It began with Doom 2016 - a Switch port so ambitious, it simply didn't seem possible. However, since then, a procession of technologically ambitious current-gen console titles have migrated onto the Nintendo console hybrid, culminating in the arrival of the wonderful Metro Redux from 4A Games - highly impressive conversions and perhaps the closest, most authentic first-person shooter ports we've seen. So what's the secret? How do developers manage to achieve such impressive results from five-year-old Nvidia mobile hardware?

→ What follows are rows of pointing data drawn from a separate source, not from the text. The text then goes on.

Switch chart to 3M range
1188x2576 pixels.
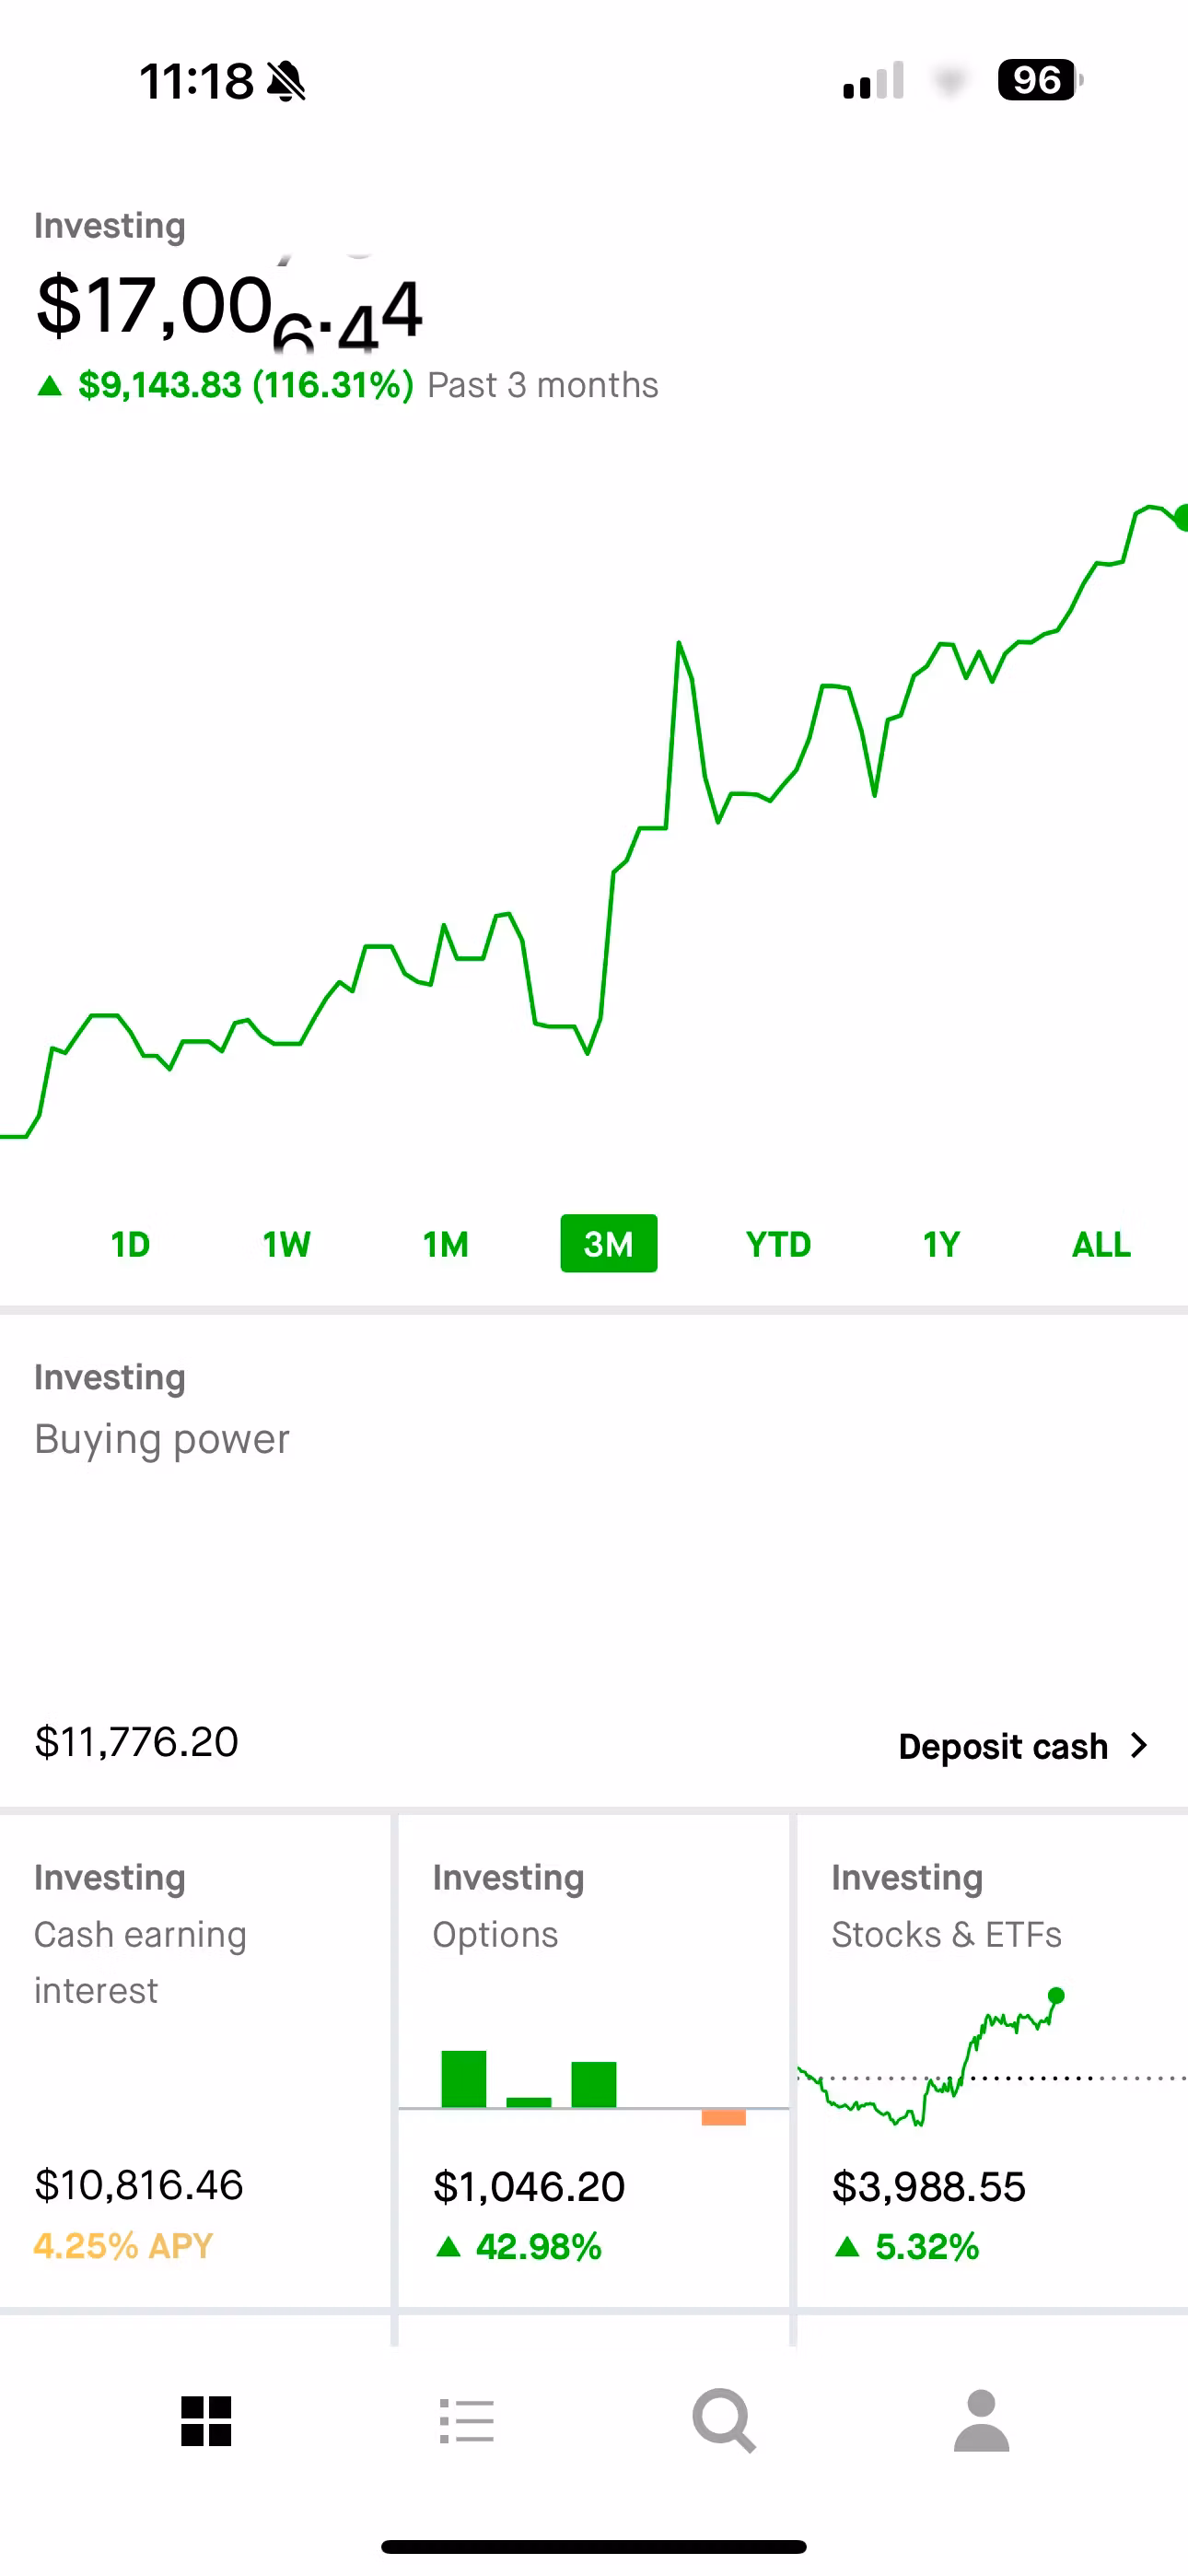pos(608,1244)
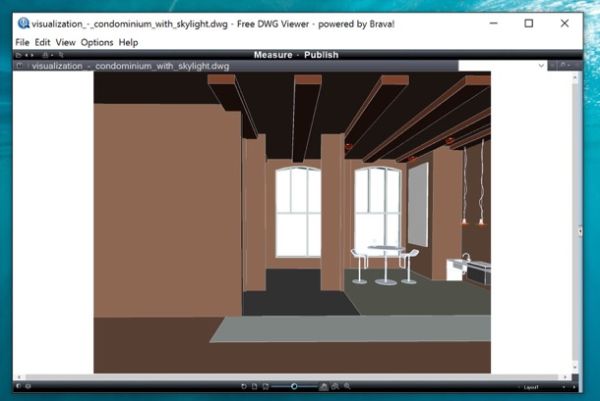Click the second icon at bottom-left corner

coord(28,386)
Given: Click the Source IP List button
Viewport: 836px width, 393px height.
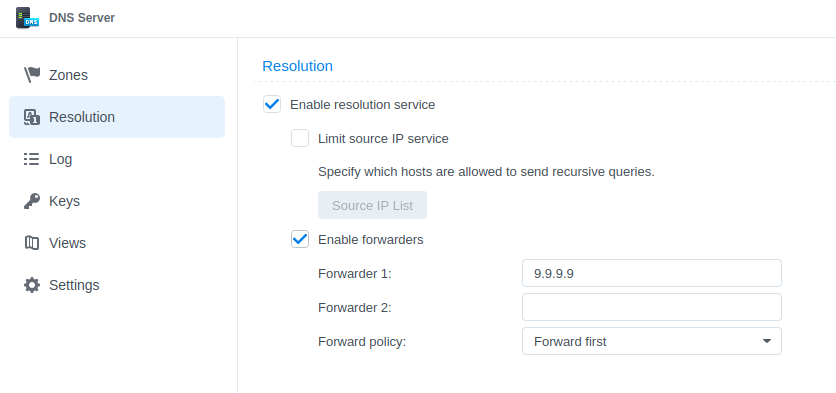Looking at the screenshot, I should point(372,205).
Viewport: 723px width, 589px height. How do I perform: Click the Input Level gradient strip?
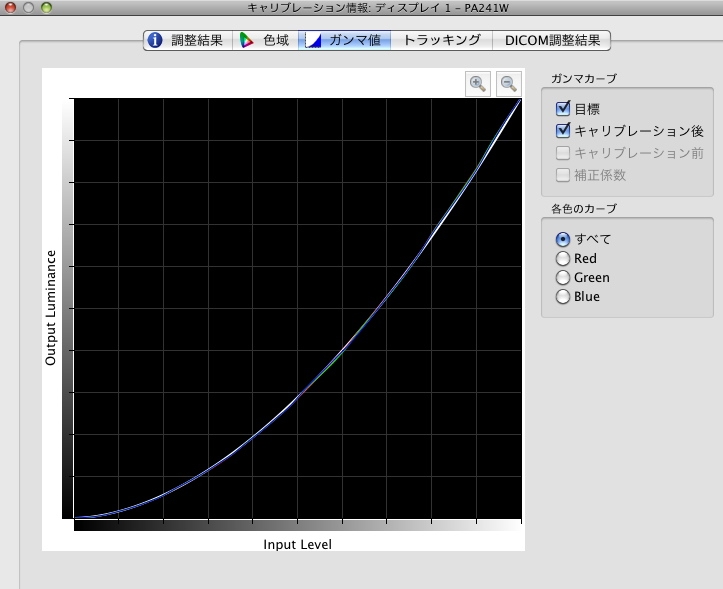298,525
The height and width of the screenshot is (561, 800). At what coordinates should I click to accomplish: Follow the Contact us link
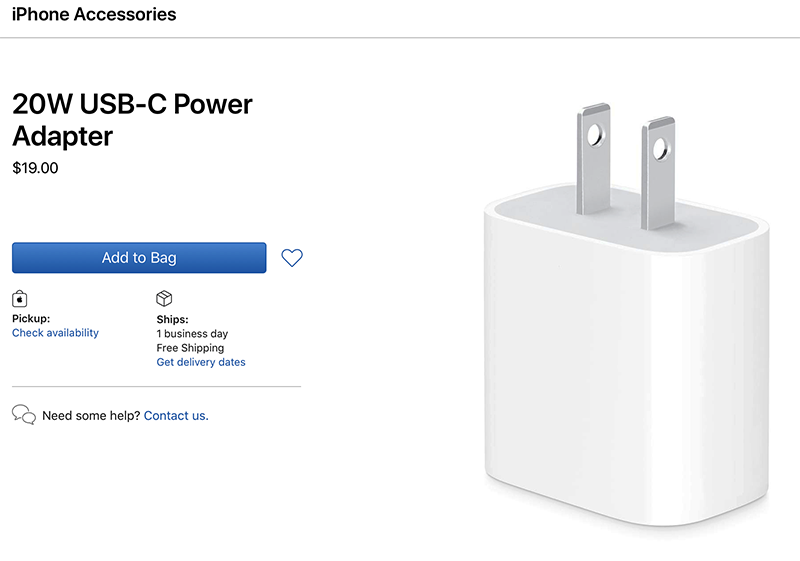click(176, 416)
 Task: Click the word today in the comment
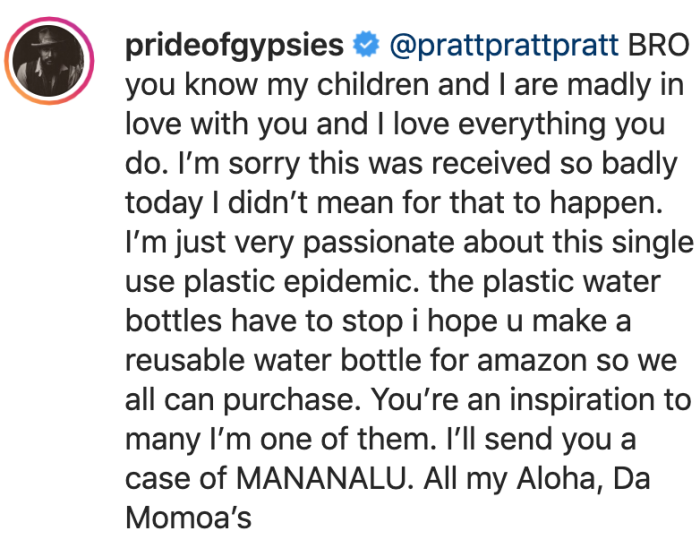158,203
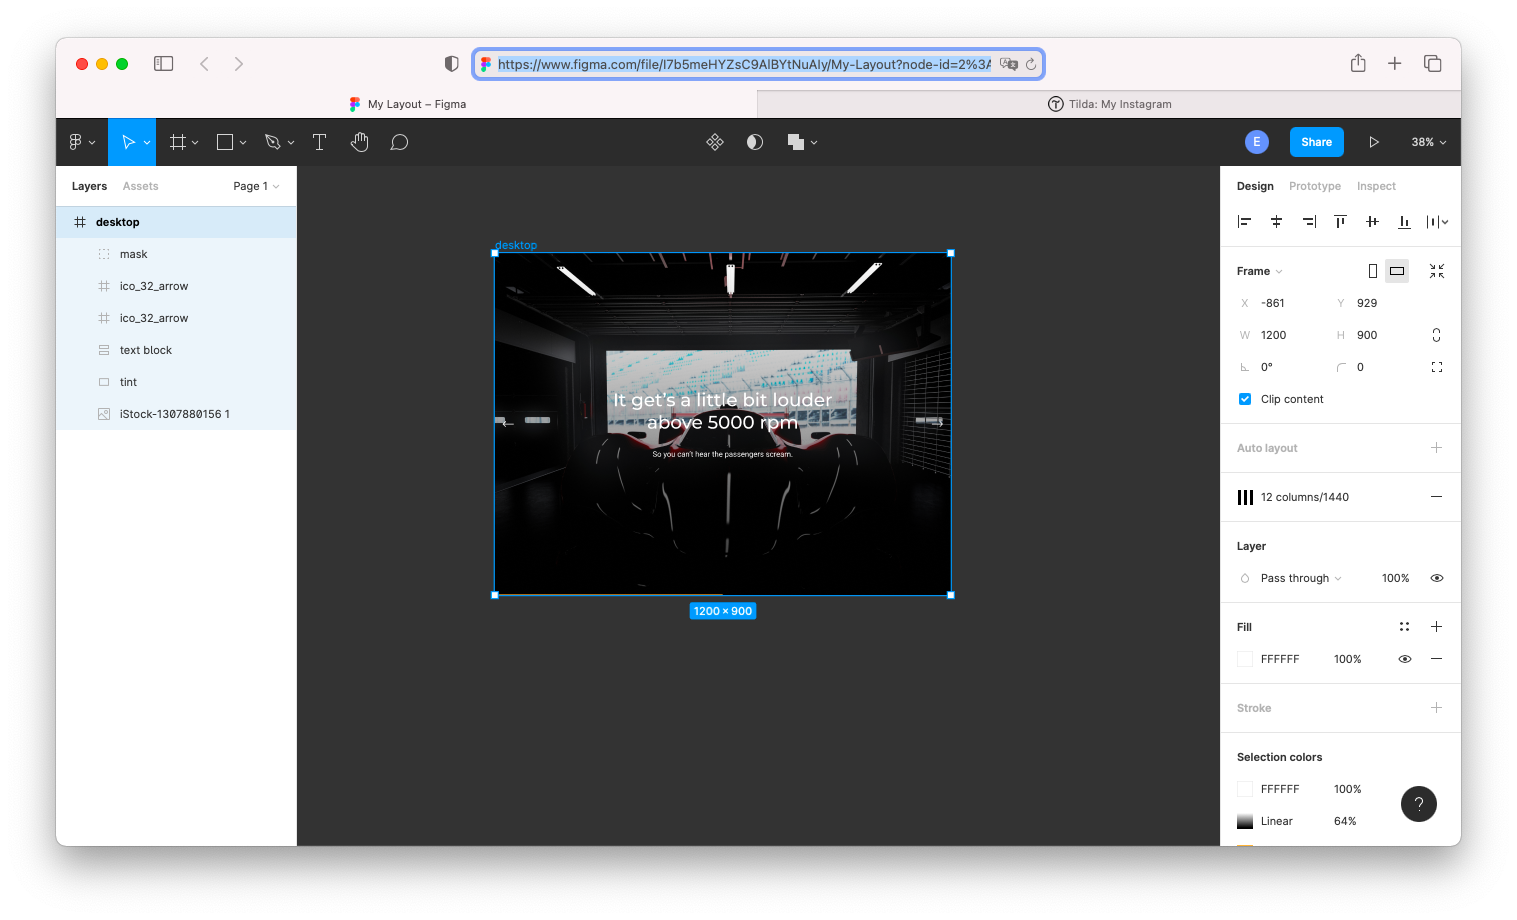Toggle the Clip content checkbox

(1244, 398)
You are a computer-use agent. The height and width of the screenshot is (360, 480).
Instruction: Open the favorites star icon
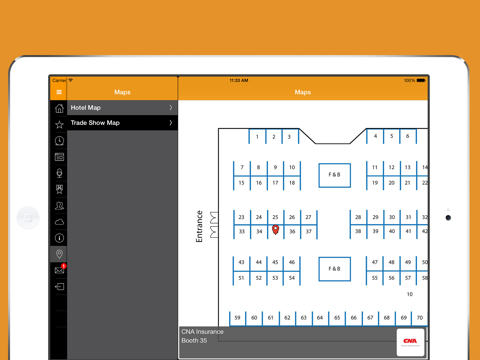(x=59, y=125)
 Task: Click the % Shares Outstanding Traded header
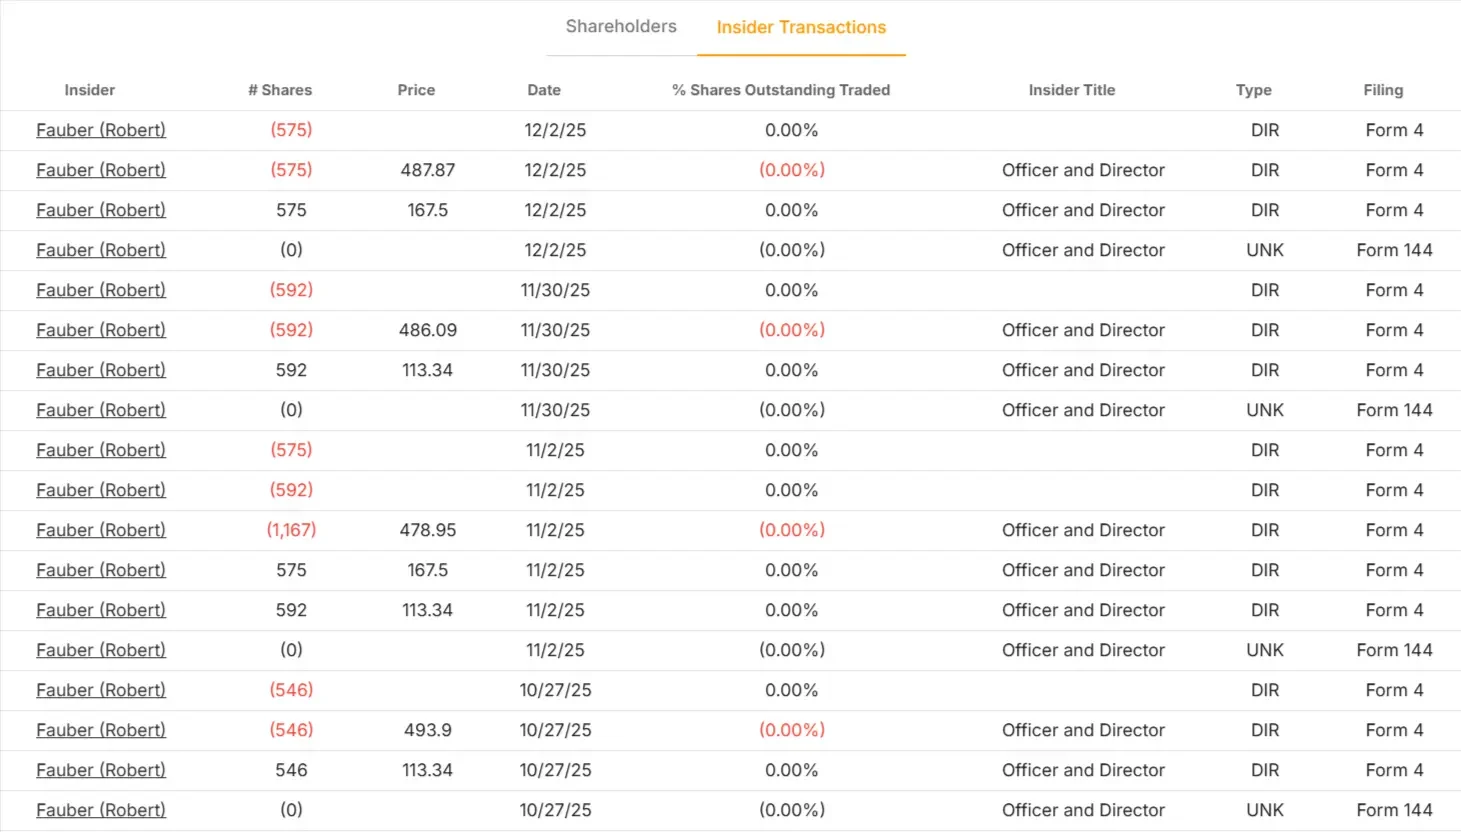point(780,90)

"At first, I did have really big concerns performance-wise," admits 4A's chief technical officer, Oles Shishkovstov. "You know, going from base PS4/Xbox One with approximately six and a half or seven CPU cores running at 1.6 GHz to 1.75GHz down to only three cores at 1.0GHz sounds scary. The GPU was fine, as graphics can be scaled up and down much easier than, for example, game simulation code."
The results of the conversion work are certainly impressive bearing in mind the yawning gap in CPU specs. 4A started out by translating over the existing Metro Redux games from PS4 and Xbox One (and to stress the point, Switch doesn't get last-gen ports here), a process the 4A team carried out very quickly, but this early version of the game could only manage frame-rates of around seven to 15 frames per second. The games were entirely CPU-bound.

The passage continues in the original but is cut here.